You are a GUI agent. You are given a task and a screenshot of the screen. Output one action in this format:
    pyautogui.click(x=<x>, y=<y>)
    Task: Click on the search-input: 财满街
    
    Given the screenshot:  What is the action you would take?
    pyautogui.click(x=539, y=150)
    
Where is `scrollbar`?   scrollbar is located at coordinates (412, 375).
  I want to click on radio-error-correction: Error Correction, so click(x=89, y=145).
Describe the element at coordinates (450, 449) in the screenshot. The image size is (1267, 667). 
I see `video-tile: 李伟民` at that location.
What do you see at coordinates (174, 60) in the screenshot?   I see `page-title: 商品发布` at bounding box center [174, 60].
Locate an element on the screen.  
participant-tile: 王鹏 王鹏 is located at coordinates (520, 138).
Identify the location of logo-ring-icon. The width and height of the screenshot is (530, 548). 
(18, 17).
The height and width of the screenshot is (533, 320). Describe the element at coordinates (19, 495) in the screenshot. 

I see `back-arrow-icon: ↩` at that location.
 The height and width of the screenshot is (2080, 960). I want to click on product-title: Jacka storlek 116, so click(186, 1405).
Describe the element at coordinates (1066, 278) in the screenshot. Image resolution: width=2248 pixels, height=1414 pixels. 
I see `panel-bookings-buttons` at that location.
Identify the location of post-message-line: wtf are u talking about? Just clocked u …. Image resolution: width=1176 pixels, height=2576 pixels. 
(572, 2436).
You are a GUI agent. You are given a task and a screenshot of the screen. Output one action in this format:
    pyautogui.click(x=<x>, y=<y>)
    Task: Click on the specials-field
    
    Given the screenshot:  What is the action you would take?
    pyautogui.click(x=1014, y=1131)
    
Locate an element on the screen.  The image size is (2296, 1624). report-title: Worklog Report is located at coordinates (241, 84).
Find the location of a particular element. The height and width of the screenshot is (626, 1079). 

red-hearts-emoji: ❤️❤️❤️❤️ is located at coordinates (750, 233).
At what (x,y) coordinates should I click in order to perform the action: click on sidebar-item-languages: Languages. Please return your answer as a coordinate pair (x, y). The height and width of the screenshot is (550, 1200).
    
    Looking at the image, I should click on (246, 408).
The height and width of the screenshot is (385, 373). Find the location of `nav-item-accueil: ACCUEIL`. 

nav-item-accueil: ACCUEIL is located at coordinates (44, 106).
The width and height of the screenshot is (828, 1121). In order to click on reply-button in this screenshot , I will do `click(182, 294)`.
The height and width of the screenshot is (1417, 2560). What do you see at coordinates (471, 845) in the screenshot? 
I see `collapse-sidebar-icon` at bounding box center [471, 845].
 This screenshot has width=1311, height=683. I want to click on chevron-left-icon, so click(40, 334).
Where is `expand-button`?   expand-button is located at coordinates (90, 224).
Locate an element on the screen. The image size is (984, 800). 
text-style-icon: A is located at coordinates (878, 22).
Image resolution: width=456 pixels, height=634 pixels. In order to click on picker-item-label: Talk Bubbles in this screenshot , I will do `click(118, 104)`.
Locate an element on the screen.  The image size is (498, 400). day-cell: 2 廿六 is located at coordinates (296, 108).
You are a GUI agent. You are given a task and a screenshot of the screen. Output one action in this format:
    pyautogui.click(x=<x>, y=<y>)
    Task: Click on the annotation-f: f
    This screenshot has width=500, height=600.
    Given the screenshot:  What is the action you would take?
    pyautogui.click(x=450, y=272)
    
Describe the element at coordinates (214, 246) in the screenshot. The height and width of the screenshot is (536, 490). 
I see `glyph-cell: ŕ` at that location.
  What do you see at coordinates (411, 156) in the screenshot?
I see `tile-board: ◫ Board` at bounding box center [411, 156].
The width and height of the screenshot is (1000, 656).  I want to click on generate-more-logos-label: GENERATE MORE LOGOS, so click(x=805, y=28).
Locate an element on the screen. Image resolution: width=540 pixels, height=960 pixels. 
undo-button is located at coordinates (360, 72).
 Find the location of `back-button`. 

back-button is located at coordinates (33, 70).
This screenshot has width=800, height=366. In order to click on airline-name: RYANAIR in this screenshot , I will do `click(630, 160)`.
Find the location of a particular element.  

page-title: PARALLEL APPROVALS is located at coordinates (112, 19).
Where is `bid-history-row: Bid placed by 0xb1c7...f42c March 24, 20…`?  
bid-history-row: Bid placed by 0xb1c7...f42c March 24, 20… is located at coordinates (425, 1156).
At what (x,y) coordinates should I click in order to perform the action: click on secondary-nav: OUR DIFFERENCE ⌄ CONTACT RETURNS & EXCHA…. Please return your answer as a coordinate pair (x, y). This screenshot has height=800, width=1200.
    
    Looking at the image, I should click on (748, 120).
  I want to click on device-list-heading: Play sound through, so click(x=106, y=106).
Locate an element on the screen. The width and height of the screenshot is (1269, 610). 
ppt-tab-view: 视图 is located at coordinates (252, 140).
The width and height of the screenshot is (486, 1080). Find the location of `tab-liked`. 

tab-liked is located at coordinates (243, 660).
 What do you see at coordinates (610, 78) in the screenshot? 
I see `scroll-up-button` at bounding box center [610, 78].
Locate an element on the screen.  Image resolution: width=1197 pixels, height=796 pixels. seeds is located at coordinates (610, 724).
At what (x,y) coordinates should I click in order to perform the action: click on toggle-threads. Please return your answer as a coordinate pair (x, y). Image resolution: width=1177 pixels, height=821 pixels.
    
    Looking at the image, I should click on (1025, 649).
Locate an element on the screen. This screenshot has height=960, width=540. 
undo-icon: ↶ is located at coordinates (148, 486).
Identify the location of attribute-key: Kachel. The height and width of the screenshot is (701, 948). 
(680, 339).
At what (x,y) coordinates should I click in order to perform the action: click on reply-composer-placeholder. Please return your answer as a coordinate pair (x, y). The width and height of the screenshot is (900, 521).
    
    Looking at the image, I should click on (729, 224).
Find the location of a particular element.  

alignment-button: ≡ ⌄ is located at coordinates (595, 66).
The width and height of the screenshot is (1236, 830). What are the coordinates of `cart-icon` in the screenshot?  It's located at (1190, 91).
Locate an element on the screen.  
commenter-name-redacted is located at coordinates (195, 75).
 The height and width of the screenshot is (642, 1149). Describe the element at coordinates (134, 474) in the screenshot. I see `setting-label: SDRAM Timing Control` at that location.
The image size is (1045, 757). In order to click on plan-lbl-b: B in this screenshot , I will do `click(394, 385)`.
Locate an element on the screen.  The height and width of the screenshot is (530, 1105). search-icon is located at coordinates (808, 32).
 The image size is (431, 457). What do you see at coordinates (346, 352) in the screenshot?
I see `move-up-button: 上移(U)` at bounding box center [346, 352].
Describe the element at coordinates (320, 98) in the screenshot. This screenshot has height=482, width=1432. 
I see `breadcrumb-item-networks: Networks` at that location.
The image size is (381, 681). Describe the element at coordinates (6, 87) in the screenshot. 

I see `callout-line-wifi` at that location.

◆ ◆ ◆ ◆

§ Your task: Please copy out the material word for word, from its first line through the line containing "What do you see at coordinates (174, 60)", and include that line too.

§ Written response:
You are a GUI agent. You are given a task and a screenshot of the screen. Output one action in this format:
    pyautogui.click(x=<x>, y=<y>)
    Task: Click on the search-input: 财满街
    
    Given the screenshot:  What is the action you would take?
    pyautogui.click(x=539, y=150)
    
Where is `scrollbar`?   scrollbar is located at coordinates (412, 375).
  I want to click on radio-error-correction: Error Correction, so click(x=89, y=145).
Describe the element at coordinates (450, 449) in the screenshot. The image size is (1267, 667). 
I see `video-tile: 李伟民` at that location.
What do you see at coordinates (174, 60) in the screenshot?   I see `page-title: 商品发布` at bounding box center [174, 60].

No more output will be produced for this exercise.